Friday, September 11, 2009

9 / 11 Reconsidered

Eight years after September 11, 2001, I feel the time has come to reconsider that date's place in history. In our memory, it has gained a significance far beyond what it actually has, out of proportion to the number of people that died and the overall effects on the world.

To many Americans, 9 / 11 has become an epochal moment, a day of terror and atrocity that is beyond anything they have experienced. It is, in effect, the blackest day the world has ever seen. The only problem is, it was not.

Yes, the terrorist attacks that took place that morning were horrific and beyond the pale of experience of most Americans. Yes, the suffering of the victims' families must be awful.
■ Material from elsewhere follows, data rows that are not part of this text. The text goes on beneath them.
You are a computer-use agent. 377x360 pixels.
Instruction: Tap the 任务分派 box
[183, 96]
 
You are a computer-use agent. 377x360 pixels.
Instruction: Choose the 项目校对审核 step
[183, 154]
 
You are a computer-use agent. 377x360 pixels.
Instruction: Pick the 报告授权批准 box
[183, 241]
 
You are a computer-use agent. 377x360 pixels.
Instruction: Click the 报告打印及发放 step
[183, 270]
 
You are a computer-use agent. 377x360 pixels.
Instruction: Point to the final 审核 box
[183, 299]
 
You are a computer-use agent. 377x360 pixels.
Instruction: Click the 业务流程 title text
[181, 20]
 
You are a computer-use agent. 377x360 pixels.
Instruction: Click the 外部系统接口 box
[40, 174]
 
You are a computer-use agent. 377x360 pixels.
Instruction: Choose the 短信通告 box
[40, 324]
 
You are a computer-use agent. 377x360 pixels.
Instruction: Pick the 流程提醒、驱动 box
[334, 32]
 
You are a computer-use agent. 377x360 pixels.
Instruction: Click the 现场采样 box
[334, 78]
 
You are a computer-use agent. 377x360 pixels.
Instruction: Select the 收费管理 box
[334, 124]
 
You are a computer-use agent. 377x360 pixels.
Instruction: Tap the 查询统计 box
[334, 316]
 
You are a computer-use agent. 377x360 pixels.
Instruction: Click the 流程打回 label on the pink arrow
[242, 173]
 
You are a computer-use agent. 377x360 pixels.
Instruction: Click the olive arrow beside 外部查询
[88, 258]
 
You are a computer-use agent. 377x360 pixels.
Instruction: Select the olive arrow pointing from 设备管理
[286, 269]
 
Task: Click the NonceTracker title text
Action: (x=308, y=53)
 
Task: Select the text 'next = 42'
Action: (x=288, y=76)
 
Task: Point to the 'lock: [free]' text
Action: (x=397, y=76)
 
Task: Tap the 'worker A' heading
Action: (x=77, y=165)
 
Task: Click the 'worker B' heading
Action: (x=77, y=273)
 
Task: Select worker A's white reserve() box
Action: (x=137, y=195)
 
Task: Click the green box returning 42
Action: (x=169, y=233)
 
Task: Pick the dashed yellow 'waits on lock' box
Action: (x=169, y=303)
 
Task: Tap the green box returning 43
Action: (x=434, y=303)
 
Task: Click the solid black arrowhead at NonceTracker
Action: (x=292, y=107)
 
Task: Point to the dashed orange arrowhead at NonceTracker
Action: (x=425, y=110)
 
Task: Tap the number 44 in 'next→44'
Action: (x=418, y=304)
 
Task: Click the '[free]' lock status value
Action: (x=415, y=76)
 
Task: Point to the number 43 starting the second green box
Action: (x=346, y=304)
But 9 / 11 is not the only tragedy in human history, or in American history.

If we limit our glance merely to the twentieth century, we are faced with the Armenian genocide, the First World War, the Second World War, the Holocaust, the Palestinian Nakba, the Vietnam War, Pol Pot's Kampuchea, and numerous other historical events have killed far more people. What makes 9 / 11 so special is that it happened to us. It was a matter of location, not magnitude.

People said it would change everything. However, for most Americans, life has gone back to normal. Even in New York, the site of the attacks, things have gone back to pretty much the way they were. As an article in today's New York Times illustrates, even though many New Yorkers thought that the city would never recover, the city has suffered only minimal changes. Businesses have remained where they were, the city itself has not degenerated into a security state, and the population has not fled.

One might argue that 9 / 11 has changed everything. He or she might point to the wars in Afghanistan and Iraq, or the sweeping anti-terror laws that were passed afterwards. However, these changes were not merely results of the attacks themselves. They were outgrowths of our panic, and unwillingness to think before we acted.